WHAT TO DO - Print the full set of records below, character for character and picture-free.

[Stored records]
# # #
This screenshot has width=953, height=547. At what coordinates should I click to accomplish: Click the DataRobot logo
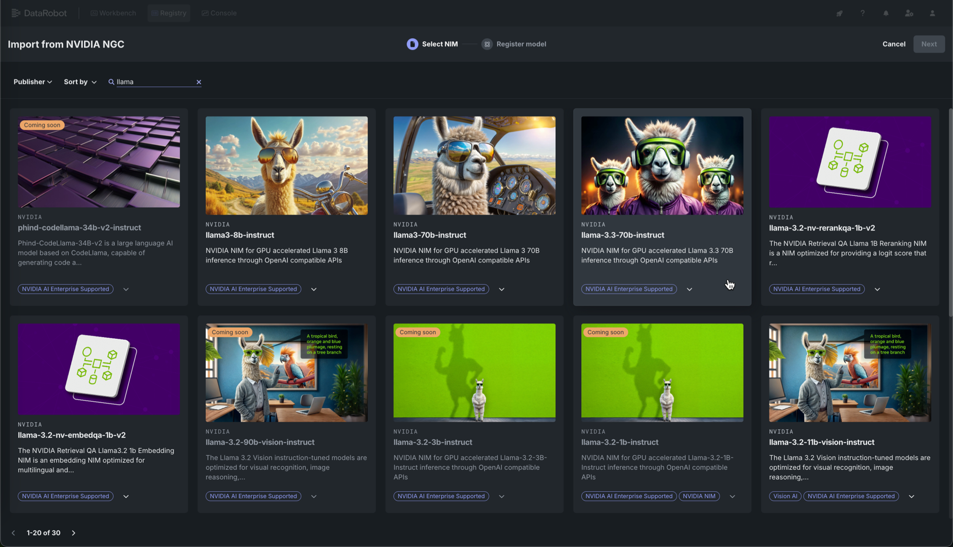tap(39, 13)
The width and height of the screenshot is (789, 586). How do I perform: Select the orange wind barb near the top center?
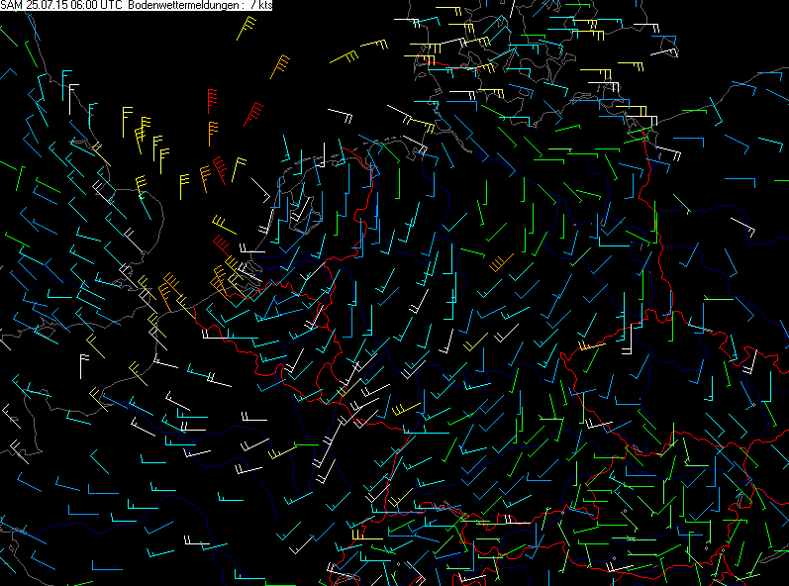click(x=280, y=67)
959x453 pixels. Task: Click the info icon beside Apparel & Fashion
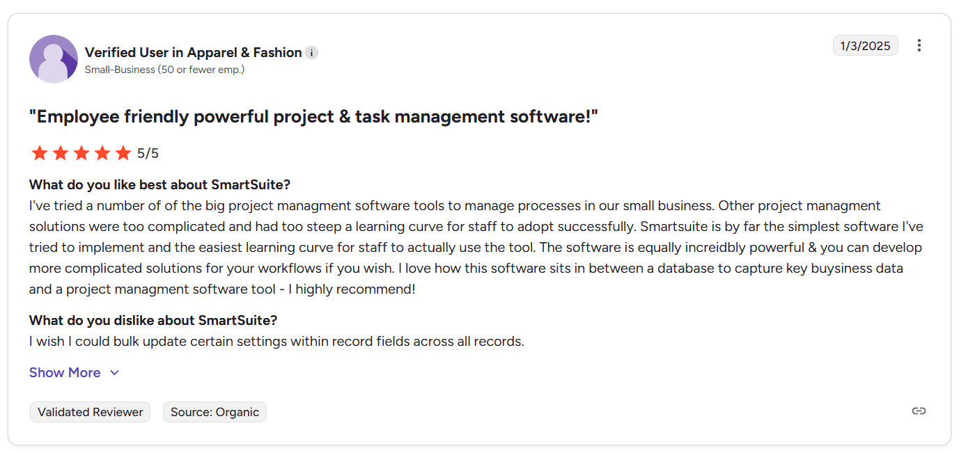click(312, 53)
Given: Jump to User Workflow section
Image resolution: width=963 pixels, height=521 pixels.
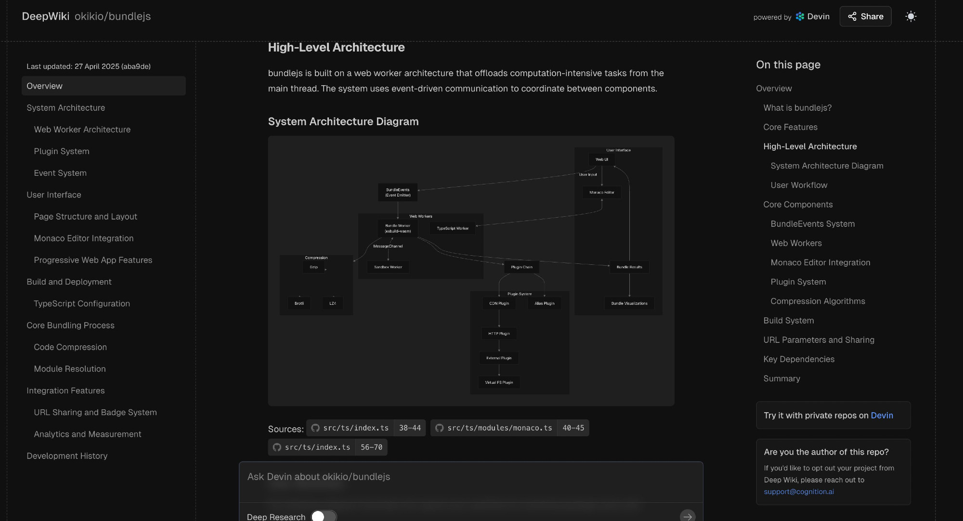Looking at the screenshot, I should click(x=799, y=185).
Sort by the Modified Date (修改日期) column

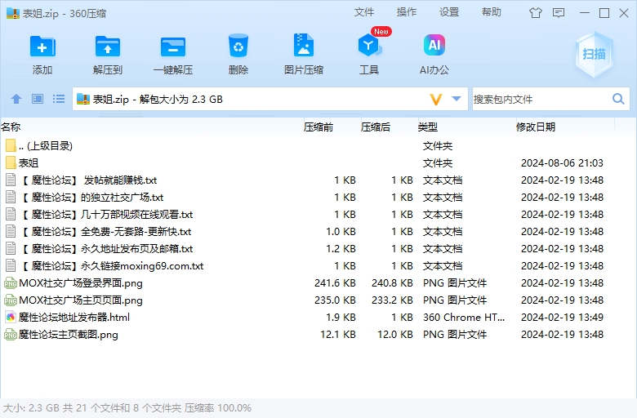(536, 127)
# # #
EXERCISE RESULT -
This screenshot has width=953, height=547. At what coordinates should I click to accomplish: Click the DataRobot logo
tap(39, 13)
The width and height of the screenshot is (789, 586). How do I perform: Select the orange wind barb near the top center?
click(x=280, y=67)
959x453 pixels. Task: Click the info icon beside Apparel & Fashion
click(312, 53)
Given: Jump to User Workflow section
Image resolution: width=963 pixels, height=521 pixels.
Looking at the screenshot, I should click(x=799, y=185).
Sort by the Modified Date (修改日期) column

(536, 127)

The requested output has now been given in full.